Text shown —
┏━━
With her office deserted now flu season is over, Medicine alumnus Dr Kirsten Baulch smiles nostalgically and muses about how far she’s come since her days of running an office of just one.
“People often have great ideas that they’re passionate about that don’t always work out as businesses,” she starts.
“So I feel I’ve been incredibly lucky to have been successful on my first try. I don’t think even Richard Branson dreamed of all his success from his first home in a little houseboat on the Thames!”
The GP, mother and entrepreneur has provided a literal shot in the arm for workplaces through her business, Medimobile.
Over three months each year, the Brisbane-based company administers more than 220,000 flu vaccinations in workplaces across Australia and New Zealand.
The idea for this ‘clinic on wheels’, which has twice appeared on the Business Review Weekly’s 100 fastest-growing companies list, came while Dr Baulch was working as a GP registrar in Brisbane.
“Lots of my patients were time-poor executives who complained about waiting times and often asked if I could come to them,” Dr Baulch explains.
“So I cold-called about 40 businesses to understand whether a mobile medical service was of interest. They asked for flu shots and within a few weeks we were operating in Brisbane and interstate.”
Dr Baulch says innovative IT has been a major factor in Medimobile’s success.
“I’ve spent lots on software development as it helps us to systematically and reliably vaccinate a large number of patients in a matter of weeks, without compromising on customer service, quality or safety.
“It’s important to keep innovating, so for Medimobile that means relevant, customised apps for patients and staff, and a contemporary website.”
Another innovative touch was Dr Baulch’s decision to make philanthropy a core component of Medimobile from its inception.
“We decided to build giving and generosity into our business model, rather than wait until Medimobile was successful to become philanthropic. We donate $1 of our profit from every vaccination to World Vision health projects.
“Lots of these projects have involved educating healthcare workers and providing vaccinations and other basic health necessities to children and their families. I’ll admit it was quite hard to give away $1 per vaccination in the early years before I was getting a salary from the business!”
The Medimobile modus operandi seems to revolve around these dual themes of fostering human wellbeing and innovation.
Medimobile resembles a close-knit family unit, from safety reminder stickers on sharps disposal bins to having a team of GPs available to take calls from staff and patients.
“The best advice I’ve received has been to look after your staff as you would your best customer. I try to create a work environment and conditions that make working for us a pleasure, employ the best people I can and empower them to do their job.
┗━━
Information shown —
┏━━
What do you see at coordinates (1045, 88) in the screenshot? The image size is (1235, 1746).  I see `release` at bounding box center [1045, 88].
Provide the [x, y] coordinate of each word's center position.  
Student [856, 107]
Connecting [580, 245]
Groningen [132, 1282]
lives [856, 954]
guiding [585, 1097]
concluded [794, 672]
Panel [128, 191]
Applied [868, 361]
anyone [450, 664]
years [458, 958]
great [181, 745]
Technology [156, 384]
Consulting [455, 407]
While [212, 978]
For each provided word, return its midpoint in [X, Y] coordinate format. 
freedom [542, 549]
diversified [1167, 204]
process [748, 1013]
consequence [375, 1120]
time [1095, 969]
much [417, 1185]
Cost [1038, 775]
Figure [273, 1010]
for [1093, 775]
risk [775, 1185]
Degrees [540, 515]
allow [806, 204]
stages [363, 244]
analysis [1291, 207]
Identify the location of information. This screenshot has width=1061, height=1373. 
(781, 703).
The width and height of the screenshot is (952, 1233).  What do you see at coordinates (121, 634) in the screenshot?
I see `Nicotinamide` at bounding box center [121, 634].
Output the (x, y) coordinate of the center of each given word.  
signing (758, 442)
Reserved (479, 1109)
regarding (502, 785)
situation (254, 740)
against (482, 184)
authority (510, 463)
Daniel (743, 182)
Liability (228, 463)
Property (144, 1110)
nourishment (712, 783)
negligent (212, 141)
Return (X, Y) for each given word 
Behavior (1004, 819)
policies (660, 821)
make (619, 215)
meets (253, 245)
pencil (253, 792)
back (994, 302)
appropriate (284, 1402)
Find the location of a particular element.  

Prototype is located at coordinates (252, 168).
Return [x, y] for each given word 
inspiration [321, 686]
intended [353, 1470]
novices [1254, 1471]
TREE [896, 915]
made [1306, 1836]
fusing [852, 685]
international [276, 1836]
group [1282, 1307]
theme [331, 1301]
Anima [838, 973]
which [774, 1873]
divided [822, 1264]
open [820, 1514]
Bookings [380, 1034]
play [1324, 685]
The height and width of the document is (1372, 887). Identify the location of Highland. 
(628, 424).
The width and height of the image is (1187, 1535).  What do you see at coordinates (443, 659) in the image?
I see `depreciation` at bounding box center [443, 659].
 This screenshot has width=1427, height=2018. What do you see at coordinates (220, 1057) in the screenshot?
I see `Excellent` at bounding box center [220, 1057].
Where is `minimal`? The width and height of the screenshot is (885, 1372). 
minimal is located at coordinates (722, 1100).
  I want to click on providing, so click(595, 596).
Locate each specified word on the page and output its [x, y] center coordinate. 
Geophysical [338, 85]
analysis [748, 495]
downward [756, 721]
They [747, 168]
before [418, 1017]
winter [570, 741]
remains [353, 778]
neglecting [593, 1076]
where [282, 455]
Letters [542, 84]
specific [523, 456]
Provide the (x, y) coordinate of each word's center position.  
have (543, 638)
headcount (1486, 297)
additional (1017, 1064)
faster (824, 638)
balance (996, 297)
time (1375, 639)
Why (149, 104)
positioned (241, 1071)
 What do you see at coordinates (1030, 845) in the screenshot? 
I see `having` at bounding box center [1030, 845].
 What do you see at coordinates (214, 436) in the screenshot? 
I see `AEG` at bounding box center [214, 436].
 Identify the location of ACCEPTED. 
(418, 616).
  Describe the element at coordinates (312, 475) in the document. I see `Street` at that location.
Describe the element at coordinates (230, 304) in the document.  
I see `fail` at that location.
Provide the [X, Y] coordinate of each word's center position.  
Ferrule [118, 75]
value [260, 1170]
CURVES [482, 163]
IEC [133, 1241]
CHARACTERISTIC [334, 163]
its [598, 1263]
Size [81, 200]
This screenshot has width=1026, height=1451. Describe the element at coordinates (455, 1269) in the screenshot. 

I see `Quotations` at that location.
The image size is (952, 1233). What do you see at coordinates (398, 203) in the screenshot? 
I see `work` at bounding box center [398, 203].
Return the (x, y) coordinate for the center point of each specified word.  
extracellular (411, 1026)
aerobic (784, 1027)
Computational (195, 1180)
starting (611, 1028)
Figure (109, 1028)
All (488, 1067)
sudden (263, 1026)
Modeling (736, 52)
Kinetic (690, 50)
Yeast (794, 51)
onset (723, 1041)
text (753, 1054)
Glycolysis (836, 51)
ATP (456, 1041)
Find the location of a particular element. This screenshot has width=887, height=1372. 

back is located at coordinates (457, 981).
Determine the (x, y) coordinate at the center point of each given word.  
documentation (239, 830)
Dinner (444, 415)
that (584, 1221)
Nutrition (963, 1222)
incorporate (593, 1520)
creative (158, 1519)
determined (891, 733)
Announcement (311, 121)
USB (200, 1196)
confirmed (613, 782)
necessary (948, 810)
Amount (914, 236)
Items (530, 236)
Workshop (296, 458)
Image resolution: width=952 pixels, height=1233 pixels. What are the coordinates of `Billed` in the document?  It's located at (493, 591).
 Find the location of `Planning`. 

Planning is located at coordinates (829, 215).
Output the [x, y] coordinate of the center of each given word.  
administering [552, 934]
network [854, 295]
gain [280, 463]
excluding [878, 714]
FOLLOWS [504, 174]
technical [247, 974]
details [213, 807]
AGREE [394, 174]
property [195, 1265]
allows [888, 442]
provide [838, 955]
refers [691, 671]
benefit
┗━━
Aim of the exercise —
According to the article about Dr Kirsten Baulch and Medimobile, how much of the company's profit from each vaccination goes to World Vision health projects?

Task result —
$1 of the profit from every vaccination.